• Exercise brief
Give back only the material from the line with "Mark the 50" to the line with "coord(158,275)", swapping "coffee cup" for "mug" and keeping everything else unchanged.

• Data listing
_ _ _ _
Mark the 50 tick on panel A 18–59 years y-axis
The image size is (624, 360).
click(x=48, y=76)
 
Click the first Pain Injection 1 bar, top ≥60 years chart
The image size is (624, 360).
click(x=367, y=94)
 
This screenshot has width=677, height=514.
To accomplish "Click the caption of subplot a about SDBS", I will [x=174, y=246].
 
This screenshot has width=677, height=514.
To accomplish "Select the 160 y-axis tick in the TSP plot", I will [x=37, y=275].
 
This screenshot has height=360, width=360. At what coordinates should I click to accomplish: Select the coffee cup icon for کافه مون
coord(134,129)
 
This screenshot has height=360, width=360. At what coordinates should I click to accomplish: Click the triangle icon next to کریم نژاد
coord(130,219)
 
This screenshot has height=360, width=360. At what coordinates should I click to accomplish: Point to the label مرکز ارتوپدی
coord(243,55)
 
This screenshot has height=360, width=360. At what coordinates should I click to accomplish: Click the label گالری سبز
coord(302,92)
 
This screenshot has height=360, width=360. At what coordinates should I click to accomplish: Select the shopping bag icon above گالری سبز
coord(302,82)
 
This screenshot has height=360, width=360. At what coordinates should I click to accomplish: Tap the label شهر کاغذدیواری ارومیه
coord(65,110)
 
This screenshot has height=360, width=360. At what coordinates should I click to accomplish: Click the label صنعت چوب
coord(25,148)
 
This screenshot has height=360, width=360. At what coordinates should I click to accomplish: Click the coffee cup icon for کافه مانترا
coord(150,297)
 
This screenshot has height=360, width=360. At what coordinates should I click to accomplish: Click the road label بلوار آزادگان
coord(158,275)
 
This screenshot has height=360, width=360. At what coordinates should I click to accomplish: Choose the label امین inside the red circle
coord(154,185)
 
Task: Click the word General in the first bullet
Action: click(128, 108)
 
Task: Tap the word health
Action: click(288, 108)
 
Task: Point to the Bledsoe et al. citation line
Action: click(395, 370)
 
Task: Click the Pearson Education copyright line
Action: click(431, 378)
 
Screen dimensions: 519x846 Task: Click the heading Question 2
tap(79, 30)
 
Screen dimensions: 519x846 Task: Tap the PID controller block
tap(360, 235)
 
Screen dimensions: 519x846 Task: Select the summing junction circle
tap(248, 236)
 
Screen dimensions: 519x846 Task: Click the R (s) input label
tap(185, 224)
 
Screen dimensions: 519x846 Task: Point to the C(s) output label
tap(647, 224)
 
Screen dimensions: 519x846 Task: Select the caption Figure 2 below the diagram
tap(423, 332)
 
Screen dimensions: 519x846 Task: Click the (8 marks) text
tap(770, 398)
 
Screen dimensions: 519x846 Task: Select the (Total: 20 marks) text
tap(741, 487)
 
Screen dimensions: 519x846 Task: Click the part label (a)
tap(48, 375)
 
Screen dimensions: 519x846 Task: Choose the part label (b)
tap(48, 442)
_ _ _ _
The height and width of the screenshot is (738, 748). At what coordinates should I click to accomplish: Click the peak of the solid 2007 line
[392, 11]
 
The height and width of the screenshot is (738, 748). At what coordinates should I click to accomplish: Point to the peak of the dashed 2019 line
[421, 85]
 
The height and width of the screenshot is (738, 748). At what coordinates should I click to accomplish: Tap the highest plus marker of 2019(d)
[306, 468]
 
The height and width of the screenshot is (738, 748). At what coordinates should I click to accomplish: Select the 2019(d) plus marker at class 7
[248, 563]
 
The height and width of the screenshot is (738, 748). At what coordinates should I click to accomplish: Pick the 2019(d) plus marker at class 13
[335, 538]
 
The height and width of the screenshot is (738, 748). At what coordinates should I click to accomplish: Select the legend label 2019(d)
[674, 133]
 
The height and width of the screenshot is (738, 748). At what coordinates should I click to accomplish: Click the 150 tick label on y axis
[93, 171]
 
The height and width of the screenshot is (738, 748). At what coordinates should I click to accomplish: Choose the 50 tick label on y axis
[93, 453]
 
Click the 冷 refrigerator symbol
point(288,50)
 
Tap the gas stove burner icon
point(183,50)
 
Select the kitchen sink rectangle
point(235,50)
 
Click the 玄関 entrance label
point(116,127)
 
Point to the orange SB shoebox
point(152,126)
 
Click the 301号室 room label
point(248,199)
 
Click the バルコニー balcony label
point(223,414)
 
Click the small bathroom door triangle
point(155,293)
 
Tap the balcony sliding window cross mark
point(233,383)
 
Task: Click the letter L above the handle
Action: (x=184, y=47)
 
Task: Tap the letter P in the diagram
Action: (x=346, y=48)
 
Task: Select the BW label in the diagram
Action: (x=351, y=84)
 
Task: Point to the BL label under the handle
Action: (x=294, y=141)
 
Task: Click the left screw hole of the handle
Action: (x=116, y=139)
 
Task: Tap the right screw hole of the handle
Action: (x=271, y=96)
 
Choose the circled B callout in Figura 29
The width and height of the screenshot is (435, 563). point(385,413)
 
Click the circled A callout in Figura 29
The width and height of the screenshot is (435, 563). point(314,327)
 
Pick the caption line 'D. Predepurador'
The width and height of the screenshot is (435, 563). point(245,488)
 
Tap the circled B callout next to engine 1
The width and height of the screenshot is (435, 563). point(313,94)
_ _ _ _
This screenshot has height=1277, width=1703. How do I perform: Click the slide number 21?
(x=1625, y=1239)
_ _ _ _
• Answer to the problem
Mark the 50 tick on panel A 18–59 years y-axis
The image size is (624, 360).
click(x=48, y=76)
 
Click the first Pain Injection 1 bar, top ≥60 years chart
The image size is (624, 360).
click(x=367, y=94)
 
This screenshot has width=677, height=514.
To accomplish "Click the caption of subplot a about SDBS", I will [x=174, y=246].
 
This screenshot has width=677, height=514.
To accomplish "Select the 160 y-axis tick in the TSP plot", I will [x=37, y=275].
 
This screenshot has height=360, width=360. At what coordinates should I click to accomplish: Select the mug icon for کافه مون
coord(134,129)
 
This screenshot has height=360, width=360. At what coordinates should I click to accomplish: Click the triangle icon next to کریم نژاد
coord(130,219)
 
This screenshot has height=360, width=360. At what coordinates should I click to accomplish: Point to the label مرکز ارتوپدی
coord(243,55)
 
This screenshot has height=360, width=360. At what coordinates should I click to accomplish: Click the label گالری سبز
coord(302,92)
 
This screenshot has height=360, width=360. At what coordinates should I click to accomplish: Select the shopping bag icon above گالری سبز
coord(302,82)
 
This screenshot has height=360, width=360. At what coordinates should I click to accomplish: Tap the label شهر کاغذدیواری ارومیه
coord(65,110)
 
This screenshot has height=360, width=360. At what coordinates should I click to accomplish: Click the label صنعت چوب
coord(25,148)
 
This screenshot has height=360, width=360. At what coordinates should I click to accomplish: Click the mug icon for کافه مانترا
coord(150,297)
 
This screenshot has height=360, width=360. At what coordinates should I click to accomplish: Click the road label بلوار آزادگان
coord(158,275)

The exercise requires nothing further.